◆ **REQUIRED TASK 1**: In the zookeeper's account, how much did Nightcrawler weigh on the scale?

◆ **TEXT PASSAGE**:
*****

Tuesday, March 5th, 2019. My day started about the same as every other day at the Alaska Zoo.
I checked the computer logs and then made my way through the build up of emails I received during my weekend. I earmarked some American Zoological Association emails on olfactory enrichment for later reading. That might have been a bit of foreshadowing for the day I had in store.
Once I was finished the computer work, I went to the animal commissary where I was met with a particularly pungent odor, like asparagus left in a gym bag. In one of the sinks, there were two separate bowls both with a yellow-tinged liquid with bits of dirt and debris sitting in the bottom. One was labeled “fox urine” and the other labeled “wolverine urine” and both finished with “for Angelica”. Nathaniel, the lead red fox and wolverine keeper knows that I collect yellow snow during the winter months to melt down and use as olfactory enrichment so despite the smell, my week was starting on a positive note.
Once I got the urine sorted into labeled bottles and placed on the enrichment shelves, I grabbed the diet, small scale, water and training treats for the northern flying squirrels. I checked the outside thermometer, donned my coat and headed to their habitat. I replaced the frozen water bottles with the fresh ones, set their diet in its place, turned on the scale and started calling to them. Gaston poked his head out first but deemed it too cold and popped back into his nest. Nightcrawler came all the way out and sat on my hand for a few treats, then got onto the scale so I could get his weight (126g) and then came back to my hand for more treats. We completed our training session and I left to record the session and his weight in their log.
Our Animal Curator Shannon called me about the American mink whose new habitat had just been completed. We met over at the infirmary to kennel him and move him to his new home for a few hours so we could keep an eye on him. We drove over with him kenneled in the electric Polaris and took a last safety check around the habitat with the help of four other staff members. The habitat was deemed safe so everyone aside from myself headed back out to the trail while I opened the kennel door. The new space must have been terrifying because he didn’t venture out for about ten minutes. He would pop his head out, fluff up, hiss and then dart back into the safety of his kennel. Finally he took a stroll around and started checking out every inch of his new home with the occasional dart back to safety. I encouraged him to explore by setting familiar things in the corners of the habitat and we started playing with one of his blankets. He seemed more and more comfortable so after about thirty minutes, I left him to explore.

*****

◆ **TASK DATA**:
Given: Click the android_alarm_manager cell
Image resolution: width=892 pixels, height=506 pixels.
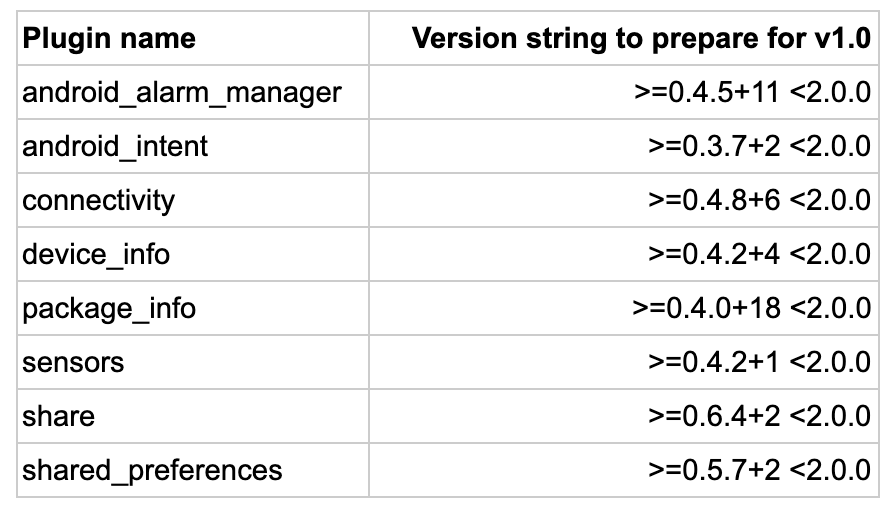Looking at the screenshot, I should 193,92.
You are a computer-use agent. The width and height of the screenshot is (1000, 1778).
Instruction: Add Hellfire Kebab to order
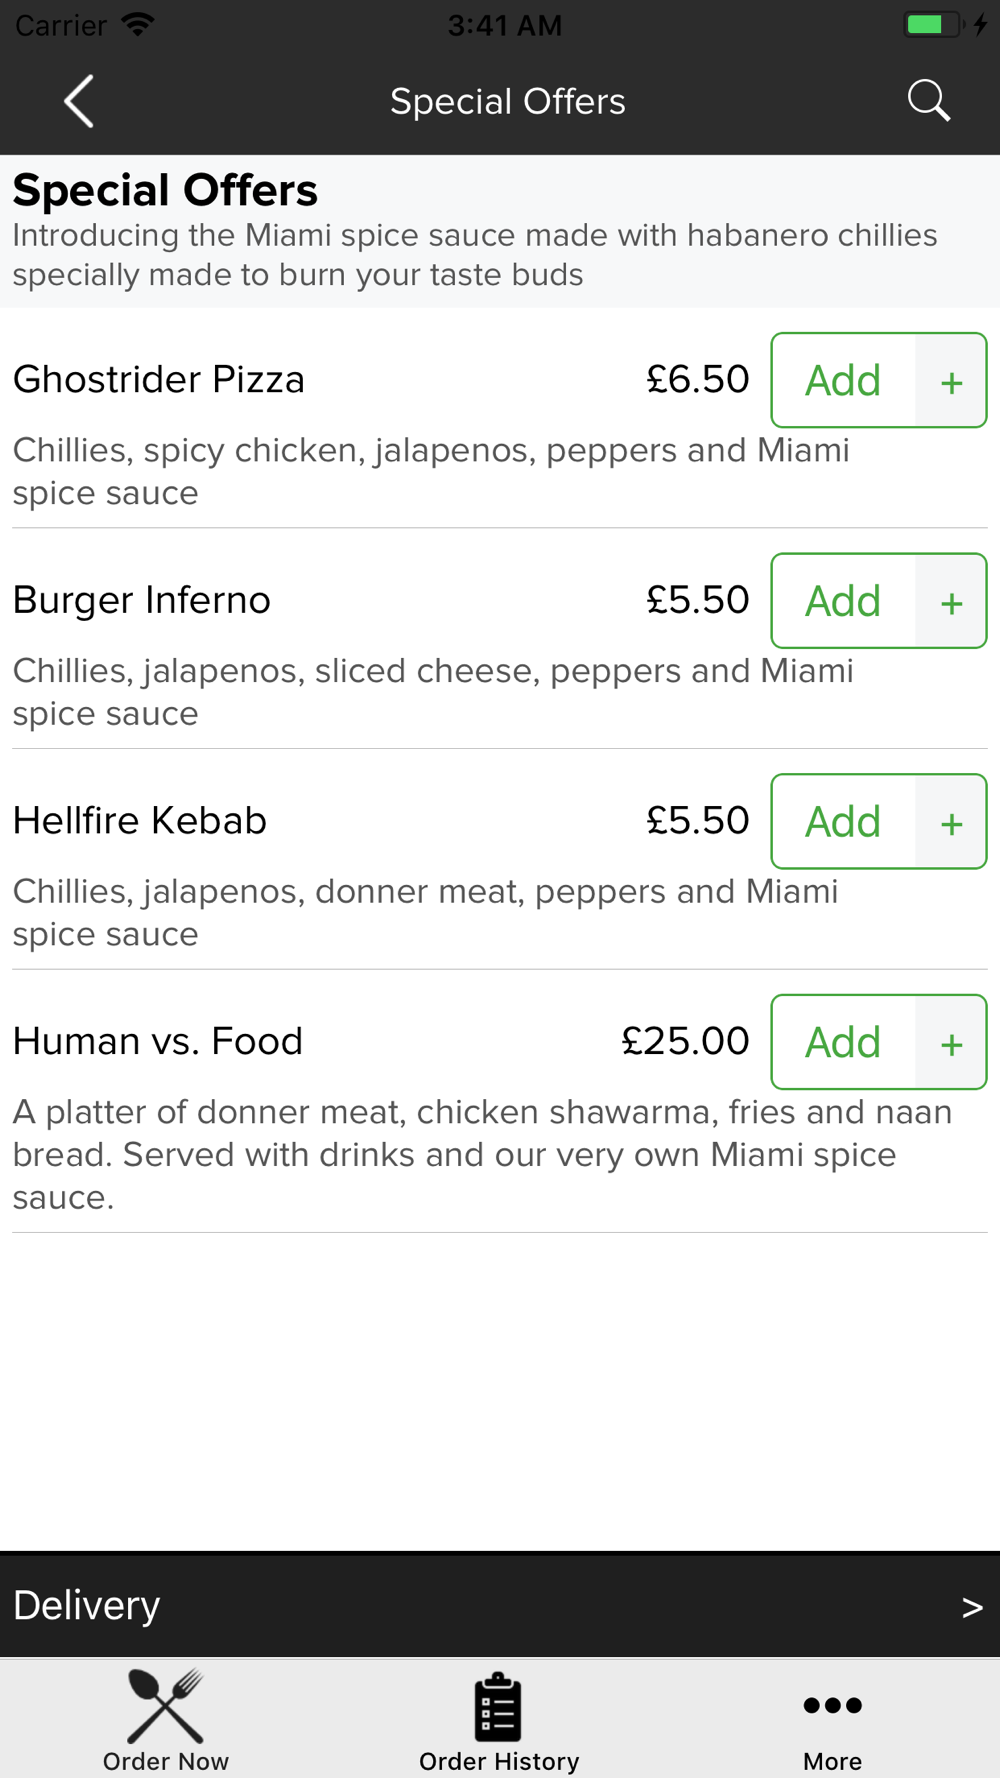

*****

◆ **REQUIRED TASK 2**: Echo every one of the entries above line for line, leaving the pictures out.

◆ **COMPLETE OUTPUT 1**: 126g

◆ **COMPLETE OUTPUT 2**:
Given: Click the android_alarm_manager cell
Image resolution: width=892 pixels, height=506 pixels.
Looking at the screenshot, I should 193,92.
You are a computer-use agent. The width and height of the screenshot is (1000, 1778).
Instruction: Add Hellfire Kebab to order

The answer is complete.